You might want to look at the component models under development like RCC, XBL and dSVG. Mozilla is a large application built in large part in JavaScript: using XBL. But again, you will usually leave most of your business logic on the server side.
I'm holding out hope that the SVG community will slow down on the feature creep and architecture bloat and focus on developing applications with the currect standard.
That's a classic complaint. Features I don't use are bloat. We need more features that I will use.
Only by stepping back and trying to use the current system will the architects of SVG know what's missing and what needs improvement.
SVGOpen just featured four tracks for a week of people using SVG. Many of them were using it for data visualization. In particular, that's the focus of Corel's new product. Perhaps you mean something else by data visualization...
Sorrowly, this has already happened; Adobe hasn't updated their plugin since 2001 and is lacking support for everything newer than the 1.0 standard.
This is not true. Adobe has an alpha with support for SVG 1.2.
This means that PDF is usable even without a plugin (by using an external application -- in this case, Acrobat Reader).
The Acrobat Reader is basically the same as the Acrobat plugin. You have to download it and install it. You do the same thing with a plugin. Yes, a standalone viewer is different technically than a plugin but how does this affect the marketability of the underlying standards.Ok SVG is trying to be like Flash in scope, but i don't see anything besides animation. I see nothing about syncing with audio or adding interactive elements.
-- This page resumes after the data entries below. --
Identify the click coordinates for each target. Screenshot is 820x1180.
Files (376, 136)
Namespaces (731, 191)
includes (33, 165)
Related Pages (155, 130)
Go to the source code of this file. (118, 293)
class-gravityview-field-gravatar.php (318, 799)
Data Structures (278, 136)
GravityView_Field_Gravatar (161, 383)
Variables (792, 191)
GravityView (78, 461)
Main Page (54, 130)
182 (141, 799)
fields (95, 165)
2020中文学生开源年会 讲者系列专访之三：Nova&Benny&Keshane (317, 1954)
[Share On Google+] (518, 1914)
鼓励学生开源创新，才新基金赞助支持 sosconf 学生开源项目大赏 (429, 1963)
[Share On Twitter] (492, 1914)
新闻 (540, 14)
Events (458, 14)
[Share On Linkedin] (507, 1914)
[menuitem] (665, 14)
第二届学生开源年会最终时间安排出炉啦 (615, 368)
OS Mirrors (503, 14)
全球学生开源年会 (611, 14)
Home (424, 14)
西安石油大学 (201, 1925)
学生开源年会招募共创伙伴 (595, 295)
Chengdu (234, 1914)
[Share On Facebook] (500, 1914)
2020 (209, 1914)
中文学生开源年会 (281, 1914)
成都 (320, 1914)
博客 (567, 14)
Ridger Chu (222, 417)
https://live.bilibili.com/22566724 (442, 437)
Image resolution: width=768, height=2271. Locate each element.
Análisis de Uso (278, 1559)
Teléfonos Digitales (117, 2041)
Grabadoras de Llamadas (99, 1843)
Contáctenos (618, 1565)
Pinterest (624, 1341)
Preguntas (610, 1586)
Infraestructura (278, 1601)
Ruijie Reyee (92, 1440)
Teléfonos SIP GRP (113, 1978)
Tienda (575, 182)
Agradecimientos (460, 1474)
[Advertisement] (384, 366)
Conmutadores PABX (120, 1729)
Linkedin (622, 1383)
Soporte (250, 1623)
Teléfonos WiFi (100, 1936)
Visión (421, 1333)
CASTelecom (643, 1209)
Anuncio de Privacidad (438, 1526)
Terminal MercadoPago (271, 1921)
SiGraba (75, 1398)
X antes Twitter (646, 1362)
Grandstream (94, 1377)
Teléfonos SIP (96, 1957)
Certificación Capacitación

Here is info on synching with audio. And on synching with video and there are hundreds of examples of interactivity. Most SVG's on the Web are interactive. For instance: asteroids in SVG. A bunch of demos including a paint program written in SVG.
I don't know why everybody has latched onto SVG == open Flash. SVG is just vector graphics. SMIL [w3.org] is closer to Flash in terms of functionality.
SVG includes SMIL! You are quite wrong that SVG is "just" a vector graphics format. SVG Tiny is just a vector graphics format, but full SVG has animation and scripting, just like Flash.
I wish the Mozilla team would prioritize SVG support. If you want the Web designer community to get interested in Mozilla you have to give them some exciting features that they just can't get from Internet Explorer. Not just better standards support but totally new capabilities. That's what SVG is about! Mozilla has done a lot of innovation around the content, things like popup blocking and tabs. But what about making the Web itself a more interesting, interactive, standards-based place? I know native SVG is not ready for inclusion yet but it would get there a lot faster if some Mozilla staffers through some excitement, support and effort in that direction.
First, being able to download the specs does not make the format "open". An open format is defined in an open, relatively transparent process with input from multiple players including vendors and end-users. As long as Macromedia maintains sole control over the direction of the specification, it is not open. You can also download specs for the Word .DOC format.
Second, you cannot download the specs without agreeing to a license agreement. The license agreement is specifically designed to allow you to create SWF files but not to create a viewer. Macromedia has not sued anyone who created a viewer but that's because nobody has done a good enough job to compete with them seriously. Imagine if an open source product competed so well that more people wanted the open source version than the Macromedia version. First, they could sue. Then, they could change the format to make the open source version obsolete. That's why Flash is not an open format.
If Macromedia wants it to be open it should remove the licensing agreement and say that the specification is in the public domain for anybody to do anything with it.
I agree completely that browsers need to support SVG, and until this is more advanced, tools like the one in this article are getting ahead of things
According to this logic, Adobe is getting ahead of themselves making products that generate PDF until the browsers natively support PDF. PDF is handled by a plugin. SVG is handled by a plugin. They plugins come from the same company. So why is native browser support a necessary condition for SVG's success?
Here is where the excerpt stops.